▸ STATED EXERCISE: Can you express the records below as a two-column CSV with the headers "label" and "location", one row per locate request, holding its text and its answer, each in its own quoted field with line breaks replaced by spaces? Omit the pictures.

▸ DATA:
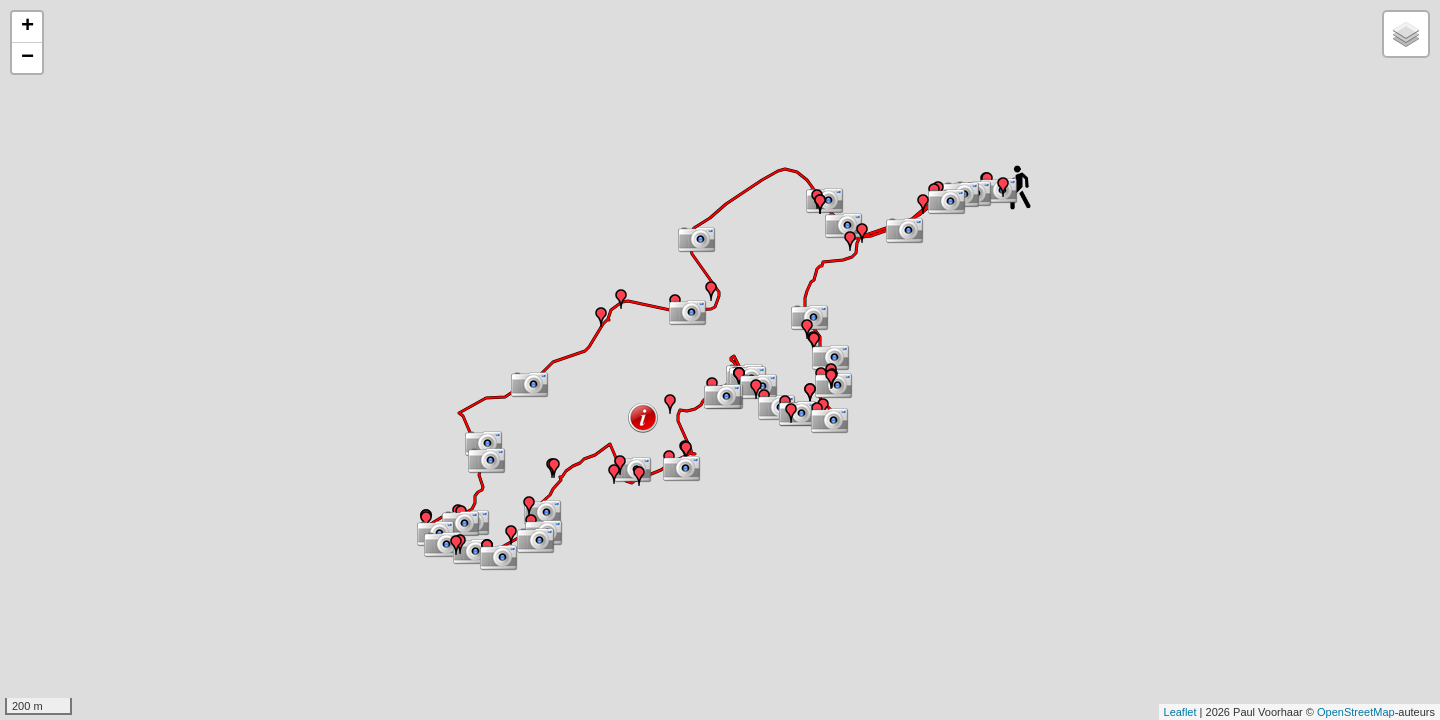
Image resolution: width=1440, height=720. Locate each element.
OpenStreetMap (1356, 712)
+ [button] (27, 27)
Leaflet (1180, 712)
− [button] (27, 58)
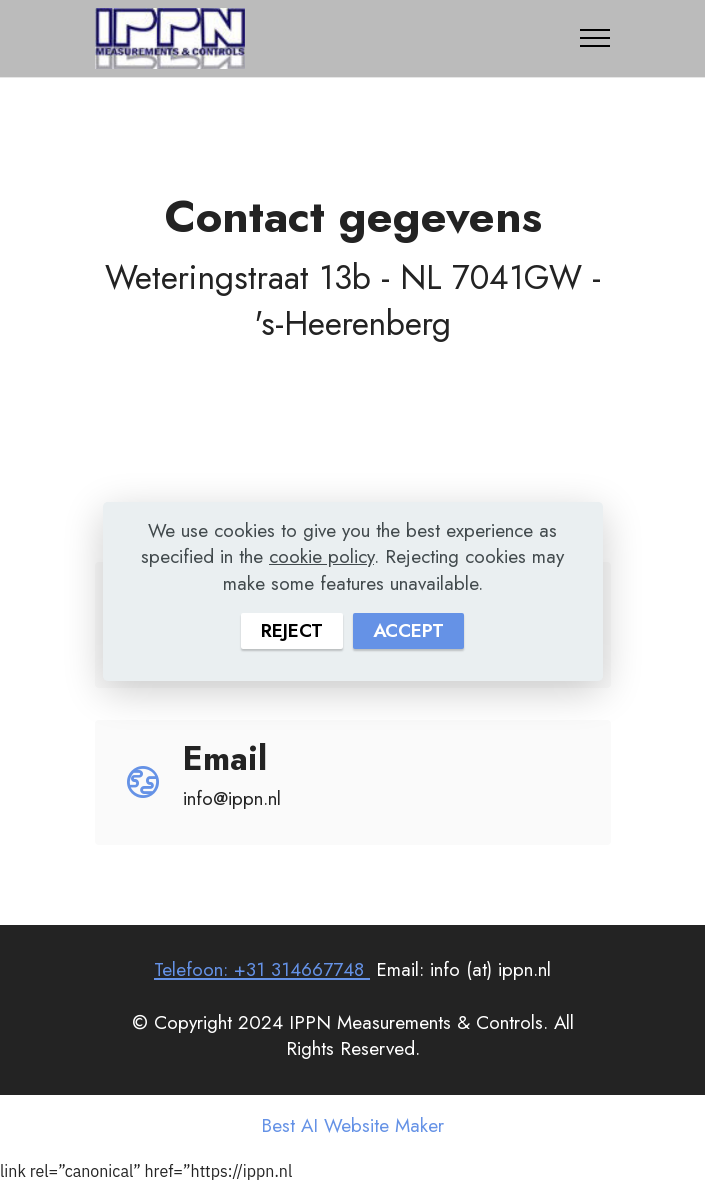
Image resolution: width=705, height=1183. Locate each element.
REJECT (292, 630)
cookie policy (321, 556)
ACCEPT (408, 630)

▸ WRITTEN RESPONSE:
label,location
"Image resolution: width=1440, height=720. Locate each element. OpenStreetMap","(1356, 712)"
"+ [button]","(27, 27)"
"Leaflet","(1180, 712)"
"− [button]","(27, 58)"
"Image resolution: width=705, height=1183. Locate each element. REJECT","(292, 630)"
"cookie policy","(321, 556)"
"ACCEPT","(408, 630)"